§ **Task to carry out**
Put the text of the items below into a Markdown table with the columns "No." and "Text", with one row per line and blank lines omitted. Leave the pictures out of the table.

**** Material

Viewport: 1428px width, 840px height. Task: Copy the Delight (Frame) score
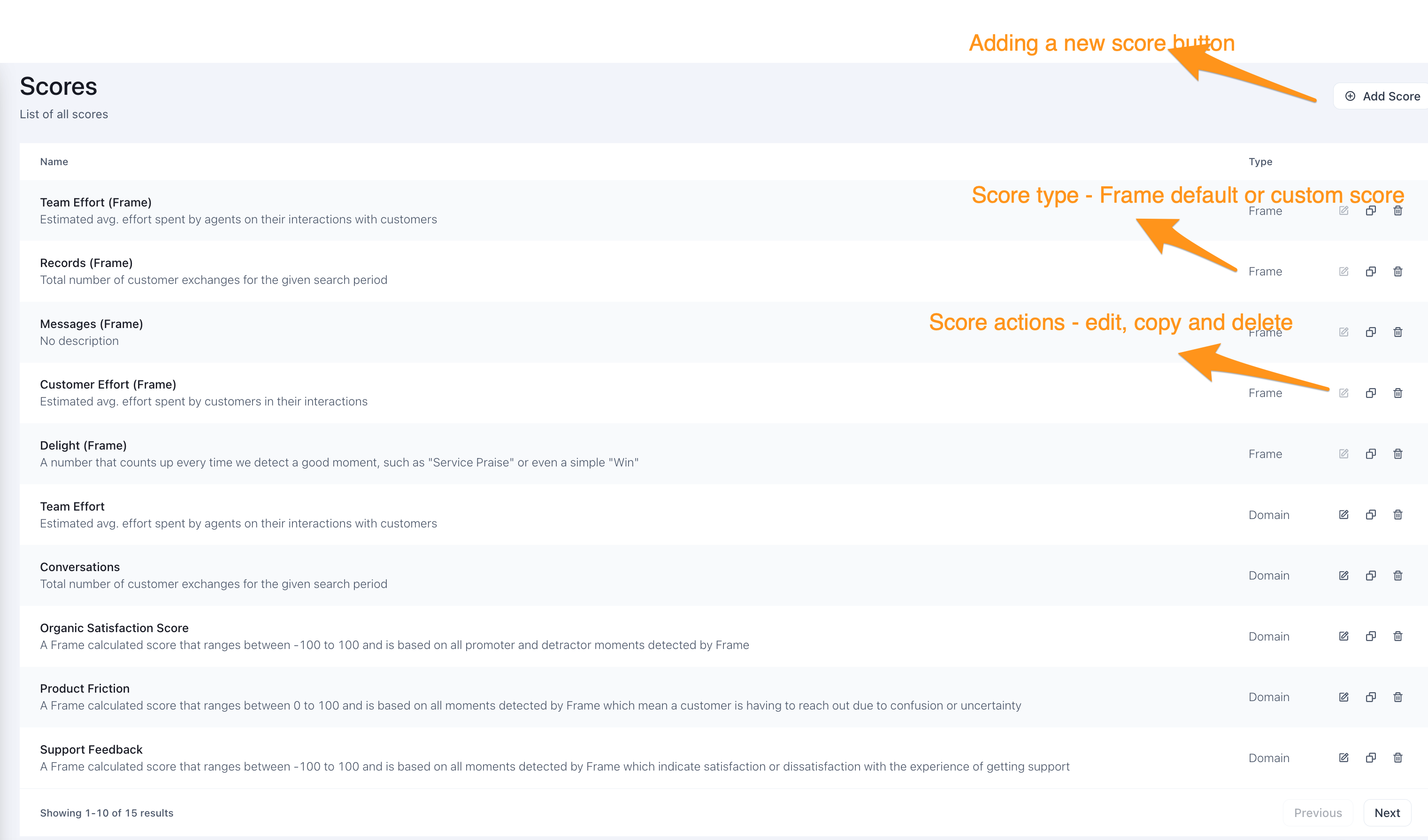pyautogui.click(x=1371, y=454)
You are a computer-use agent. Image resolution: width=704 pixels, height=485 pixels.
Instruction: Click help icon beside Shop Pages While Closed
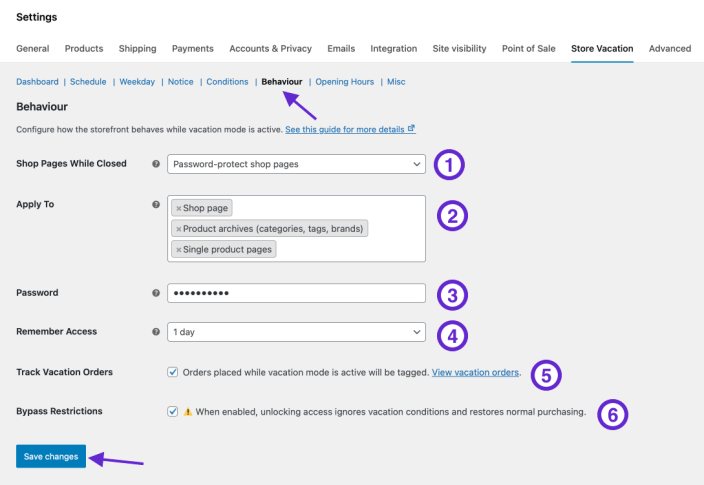click(x=156, y=164)
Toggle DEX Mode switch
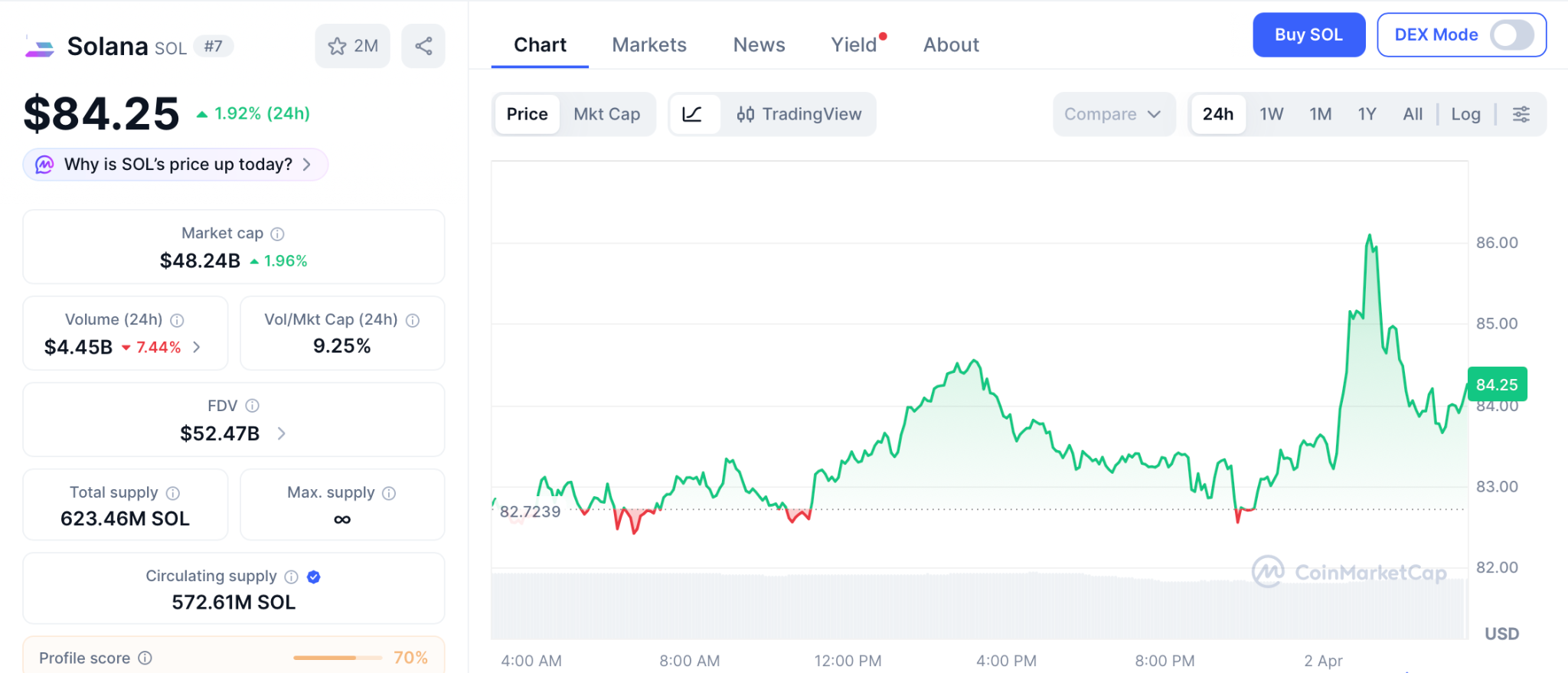 pos(1511,35)
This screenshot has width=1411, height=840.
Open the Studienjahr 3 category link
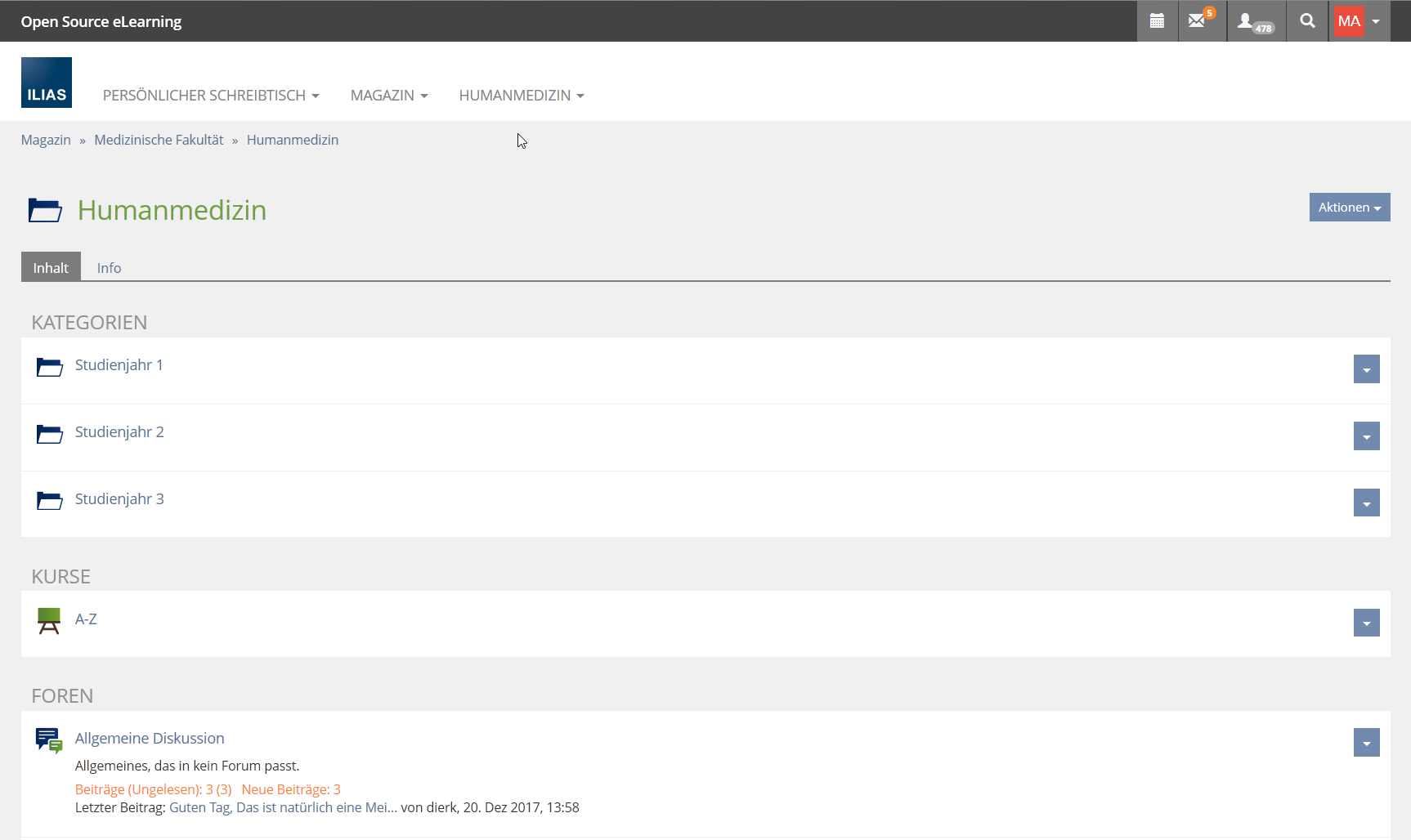tap(119, 499)
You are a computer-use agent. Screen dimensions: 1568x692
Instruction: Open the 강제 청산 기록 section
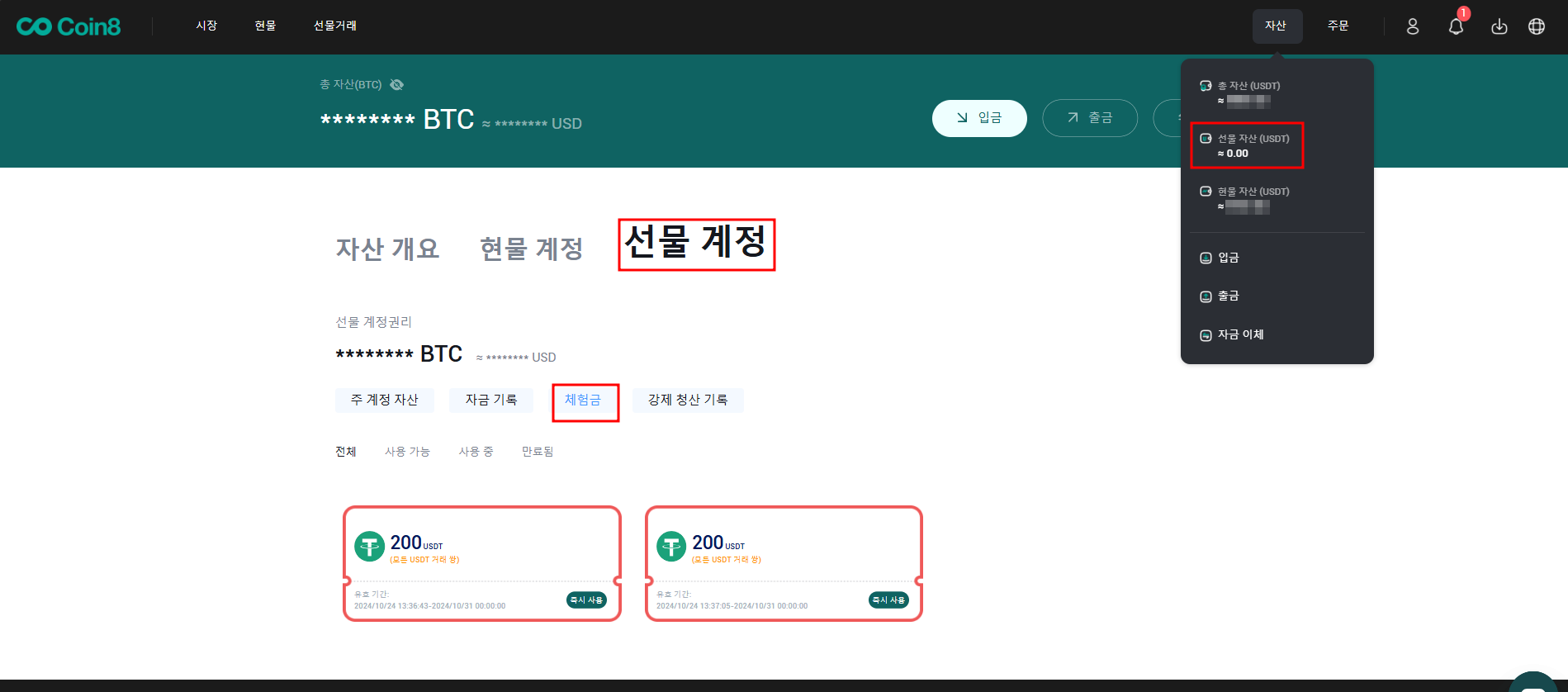click(687, 400)
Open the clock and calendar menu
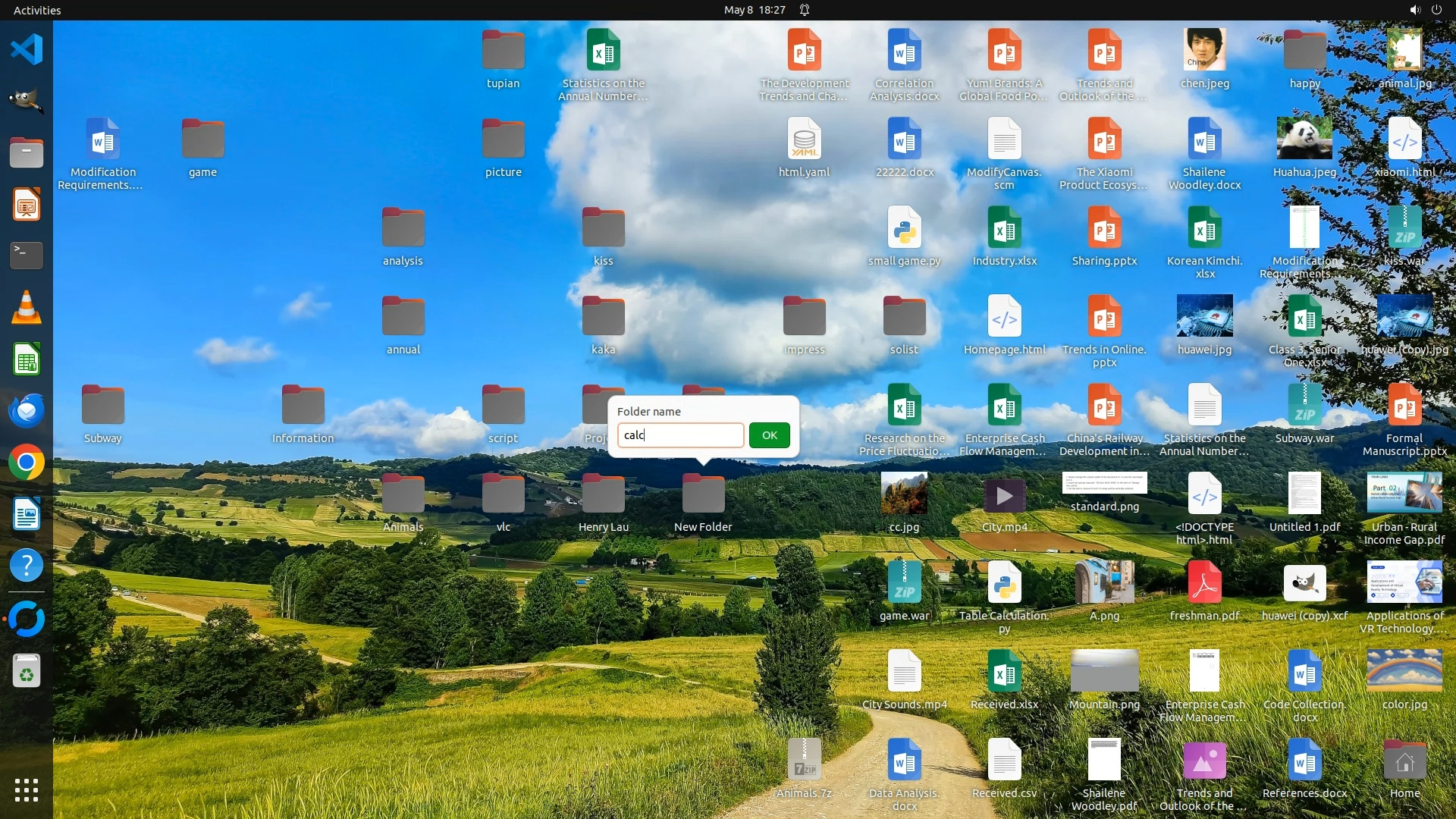 point(754,10)
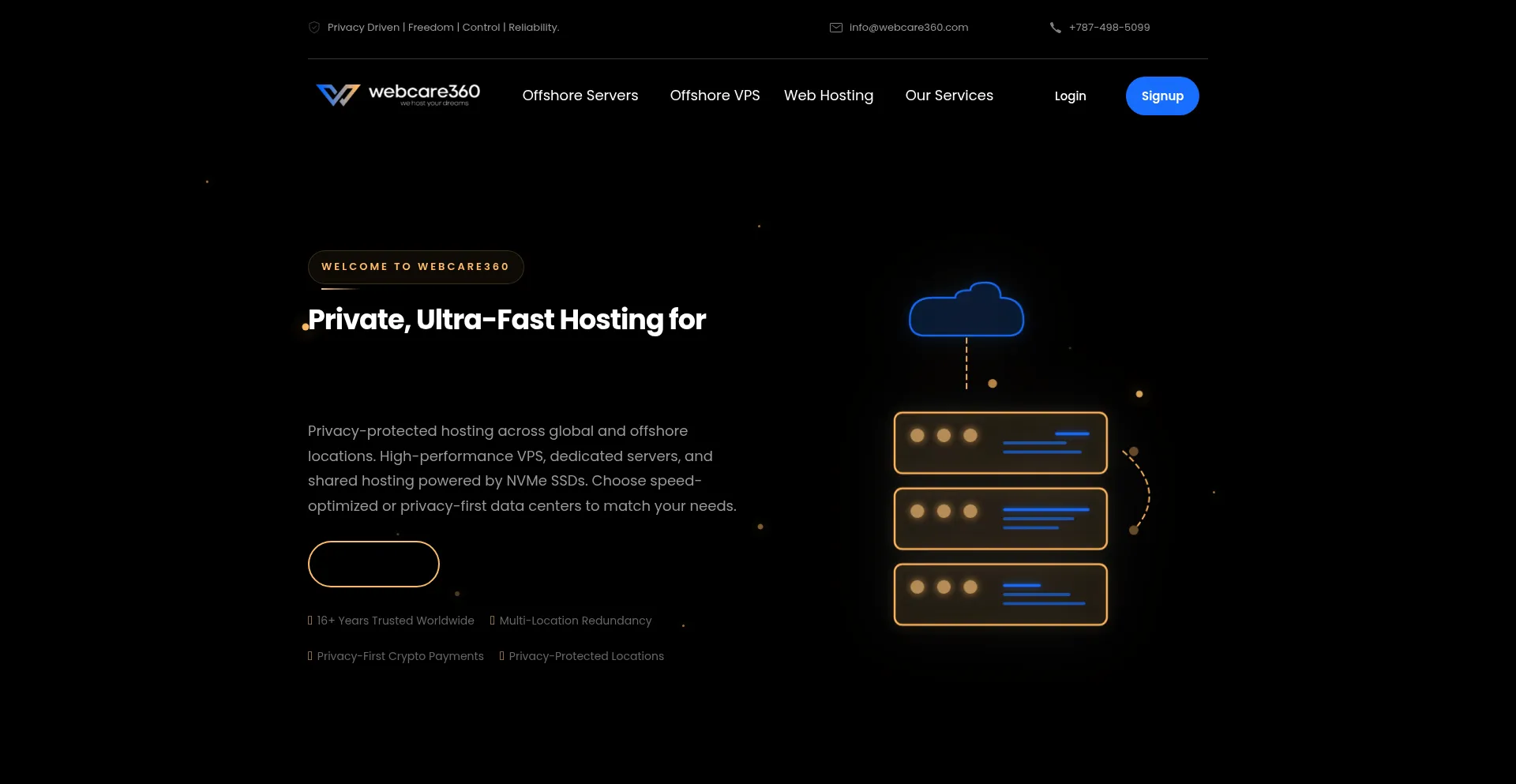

********

§ **Correct output**
| No. | Text |
|---|---|
| 1 | Viewport: 1428px width, 840px height. Task: Copy the Delight (Frame) score |
| 2 | pyautogui.click(x=1371, y=454) |
| 3 | You are a computer-use agent. Image resolution: width=704 pixels, height=485 pixels. |
| 4 | Instruction: Click help icon beside Shop Pages While Closed |
| 5 | click(x=156, y=164) |
| 6 | Toggle DEX Mode switch |
| 7 |  pos(1511,35) |
| 8 | This screenshot has width=1411, height=840. |
| 9 | Open the Studienjahr 3 category link |
| 10 | tap(119, 499) |
| 11 | You are a computer-use agent. Screen dimensions: 1568x692 |
| 12 | Instruction: Open the 강제 청산 기록 section |
| 13 | click(687, 400) |
| 14 | Open the clock and calendar menu |
| 15 |  point(754,10) |